Target position records:
● ● ● ●

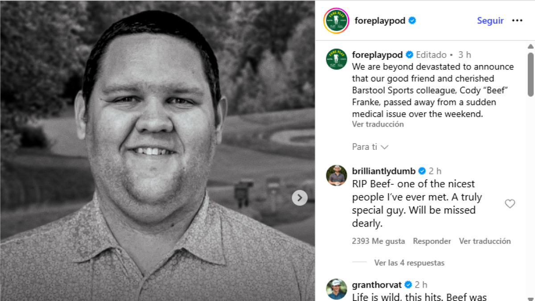Like brilliantlydumb's comment with heart icon
The image size is (535, 301).
tap(510, 204)
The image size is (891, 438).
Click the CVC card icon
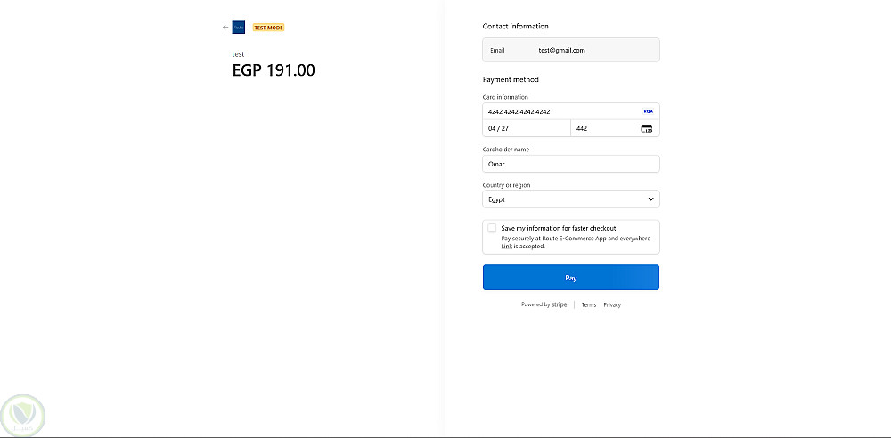(646, 128)

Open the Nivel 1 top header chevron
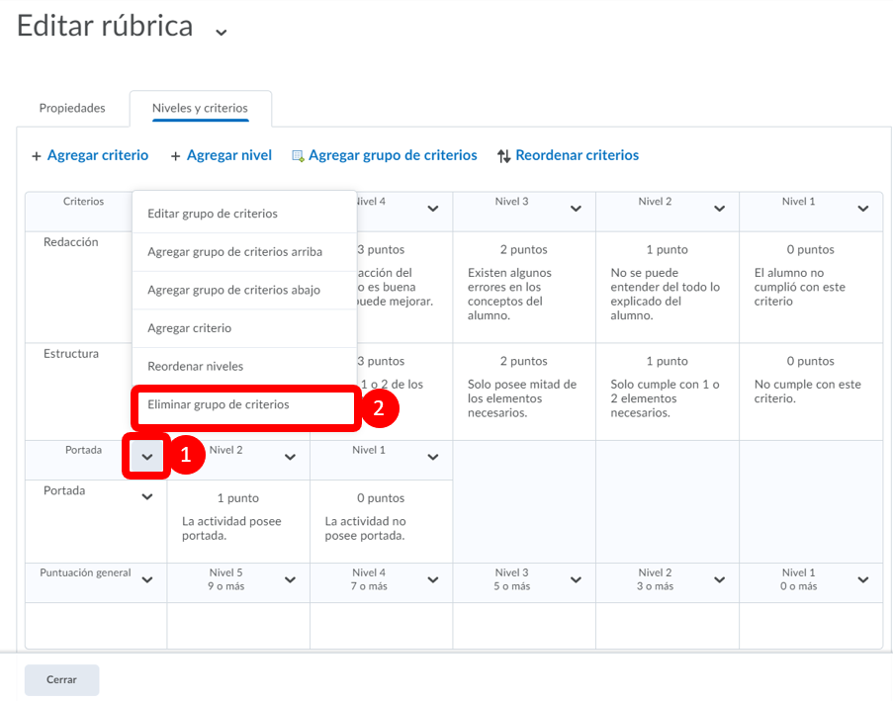(863, 209)
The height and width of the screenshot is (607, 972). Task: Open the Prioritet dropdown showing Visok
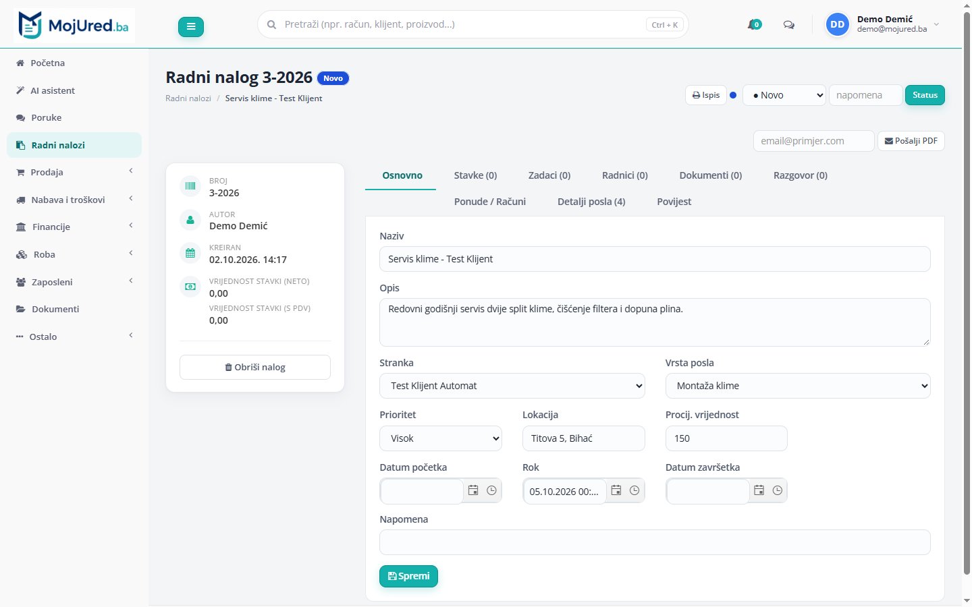click(x=441, y=438)
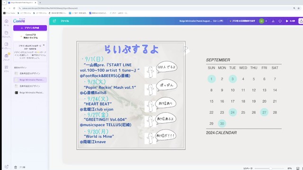This screenshot has height=170, width=303.
Task: Open the File menu in the header
Action: 65,21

● ● ● ●

WHAT TO PRODUCE: Write out the items above again, switching "dropdown" to "select box" and leaving every other word unchanged. Omit the pictures.

SOLUTION BELOW:
Like brilliantlydumb's comment with heart icon
The image size is (535, 301).
tap(510, 204)
The image size is (891, 438).
Click the CVC card icon
(646, 128)

Open the Nivel 1 top header chevron
(863, 209)
The height and width of the screenshot is (607, 972). Task: Open the Prioritet select box showing Visok
click(x=441, y=438)
This screenshot has height=170, width=303.
Task: Open the File menu in the header
Action: 65,21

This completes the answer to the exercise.